Progesterone exerts a neuromodulatory effect on turning behavior of hemiparkinsonian male rats: expression of 3α-hydroxysteroid oxidoreductase and allopregnanollone as suggestive of GABAA receptors involvement

YUNES R.; CASAS S.; GAGLIO E.; CABRERA R.

Parkinson´s Disease

Hindawi Publishing Corporation

Año: 2015

There is a growing amount of evidence for a neuroprotective role of progesterone and its neuroactive metabolite, allopregnanolone, in animal models of neurodegerative diseases. By using a model of hemiparkinsonism in male rats we studied progesterone effects on rotational behavior induced by amphetamine or apomorphine. Also, in order to deal with possible explanatory mechanisms, we studied expression and activity of nigrostriatal 3 alpha-hydroxysteroid-oxido-reductase (3α-HOR), the enzyme responsible for catalyzing progesterone toward allopregnanolone. According to that, we tested a possible neuromodulatory effect of the neuroactive metabolite allopregnanolone on the rotational behavior.
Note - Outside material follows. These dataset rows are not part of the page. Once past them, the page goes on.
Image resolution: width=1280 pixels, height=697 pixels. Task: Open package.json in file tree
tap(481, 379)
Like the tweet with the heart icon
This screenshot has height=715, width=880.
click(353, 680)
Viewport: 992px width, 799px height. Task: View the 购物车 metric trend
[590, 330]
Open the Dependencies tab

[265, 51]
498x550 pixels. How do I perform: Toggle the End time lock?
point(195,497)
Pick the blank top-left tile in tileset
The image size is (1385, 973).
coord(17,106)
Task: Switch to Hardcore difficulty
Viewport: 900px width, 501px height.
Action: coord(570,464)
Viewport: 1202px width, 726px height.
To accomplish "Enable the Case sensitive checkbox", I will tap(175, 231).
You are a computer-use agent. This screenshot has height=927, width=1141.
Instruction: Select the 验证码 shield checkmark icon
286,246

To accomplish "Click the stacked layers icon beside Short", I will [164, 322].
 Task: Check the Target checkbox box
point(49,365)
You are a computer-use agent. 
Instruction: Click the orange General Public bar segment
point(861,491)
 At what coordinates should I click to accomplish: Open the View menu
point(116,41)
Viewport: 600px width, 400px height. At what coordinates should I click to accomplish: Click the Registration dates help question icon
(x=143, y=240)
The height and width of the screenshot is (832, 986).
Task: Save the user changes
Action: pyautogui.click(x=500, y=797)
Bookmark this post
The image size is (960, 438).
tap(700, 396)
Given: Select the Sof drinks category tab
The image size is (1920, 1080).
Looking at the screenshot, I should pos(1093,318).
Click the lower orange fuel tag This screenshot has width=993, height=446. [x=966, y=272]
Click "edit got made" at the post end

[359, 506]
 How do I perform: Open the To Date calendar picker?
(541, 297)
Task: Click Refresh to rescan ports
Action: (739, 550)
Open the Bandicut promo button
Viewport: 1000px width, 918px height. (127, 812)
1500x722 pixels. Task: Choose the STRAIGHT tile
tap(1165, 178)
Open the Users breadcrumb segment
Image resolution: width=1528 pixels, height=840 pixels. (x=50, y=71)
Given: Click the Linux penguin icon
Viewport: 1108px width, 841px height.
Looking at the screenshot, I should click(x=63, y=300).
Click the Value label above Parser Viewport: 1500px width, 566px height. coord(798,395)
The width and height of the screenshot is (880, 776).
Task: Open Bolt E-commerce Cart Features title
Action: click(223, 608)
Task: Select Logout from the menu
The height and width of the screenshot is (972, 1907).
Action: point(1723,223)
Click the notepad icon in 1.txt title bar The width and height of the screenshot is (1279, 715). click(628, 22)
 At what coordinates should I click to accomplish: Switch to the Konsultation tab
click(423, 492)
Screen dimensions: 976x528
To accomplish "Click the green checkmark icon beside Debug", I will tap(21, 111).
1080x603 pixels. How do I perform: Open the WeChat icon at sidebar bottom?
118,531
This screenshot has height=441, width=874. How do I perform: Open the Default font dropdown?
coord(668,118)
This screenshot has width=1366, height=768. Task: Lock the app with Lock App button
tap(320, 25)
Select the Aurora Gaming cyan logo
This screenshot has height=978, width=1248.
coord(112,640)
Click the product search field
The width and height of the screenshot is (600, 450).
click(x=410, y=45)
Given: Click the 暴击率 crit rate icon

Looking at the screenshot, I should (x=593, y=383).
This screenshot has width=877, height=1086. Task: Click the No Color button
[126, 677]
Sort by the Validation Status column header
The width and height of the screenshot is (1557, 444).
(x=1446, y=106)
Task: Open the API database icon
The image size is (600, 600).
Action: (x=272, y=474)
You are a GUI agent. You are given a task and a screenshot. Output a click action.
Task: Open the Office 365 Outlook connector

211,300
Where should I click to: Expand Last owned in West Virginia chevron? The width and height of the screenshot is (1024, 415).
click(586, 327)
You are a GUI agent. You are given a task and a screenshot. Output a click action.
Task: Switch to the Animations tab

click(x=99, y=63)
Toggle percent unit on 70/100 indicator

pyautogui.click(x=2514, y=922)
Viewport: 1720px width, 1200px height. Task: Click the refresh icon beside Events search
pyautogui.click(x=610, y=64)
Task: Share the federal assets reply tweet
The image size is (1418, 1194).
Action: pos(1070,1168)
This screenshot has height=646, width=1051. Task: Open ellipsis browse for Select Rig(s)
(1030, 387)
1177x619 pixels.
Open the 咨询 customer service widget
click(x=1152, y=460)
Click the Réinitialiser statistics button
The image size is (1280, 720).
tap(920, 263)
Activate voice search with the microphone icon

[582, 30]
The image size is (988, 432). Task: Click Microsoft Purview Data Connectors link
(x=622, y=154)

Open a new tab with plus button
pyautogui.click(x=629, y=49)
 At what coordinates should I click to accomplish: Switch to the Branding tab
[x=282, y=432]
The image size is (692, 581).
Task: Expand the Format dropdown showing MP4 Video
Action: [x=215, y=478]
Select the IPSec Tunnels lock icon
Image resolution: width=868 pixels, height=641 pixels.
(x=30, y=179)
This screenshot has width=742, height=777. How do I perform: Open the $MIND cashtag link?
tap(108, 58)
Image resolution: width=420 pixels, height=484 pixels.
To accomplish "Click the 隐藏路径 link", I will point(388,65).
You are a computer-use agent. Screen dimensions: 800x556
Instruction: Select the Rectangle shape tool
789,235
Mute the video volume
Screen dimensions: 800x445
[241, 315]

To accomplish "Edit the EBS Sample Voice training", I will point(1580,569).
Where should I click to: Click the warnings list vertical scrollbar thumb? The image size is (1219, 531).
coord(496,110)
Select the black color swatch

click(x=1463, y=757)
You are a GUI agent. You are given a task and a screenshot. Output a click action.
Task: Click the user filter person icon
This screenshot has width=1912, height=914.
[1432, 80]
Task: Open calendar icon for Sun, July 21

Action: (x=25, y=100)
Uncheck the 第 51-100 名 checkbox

Since the aforementioned neurosteroid is a known GABAA modulator, we finally examine the action of the GABAA antagonist bicuculine. We found that progesterone, aside of neuroprotecting our subjects, increased the expression and activity of 3α-HOR in left striatum. It was interesting that allopregnanolone administration in left striatum reversed a clear sign of motor neurodegeneration, i.e. contralateral rotational behavior. GABAA involvement, and its modulation by allopregnanolone, was clearly demonstrated by blocking the effect using bicuculine. Our results suggest that early administration of progesterone possibly activates genomic mechanisms that promote subchronically neuroprotection, which in turn could be mediated, at least in part, by nongenomic actions of allopregnanolone modulating GABAergic transmission.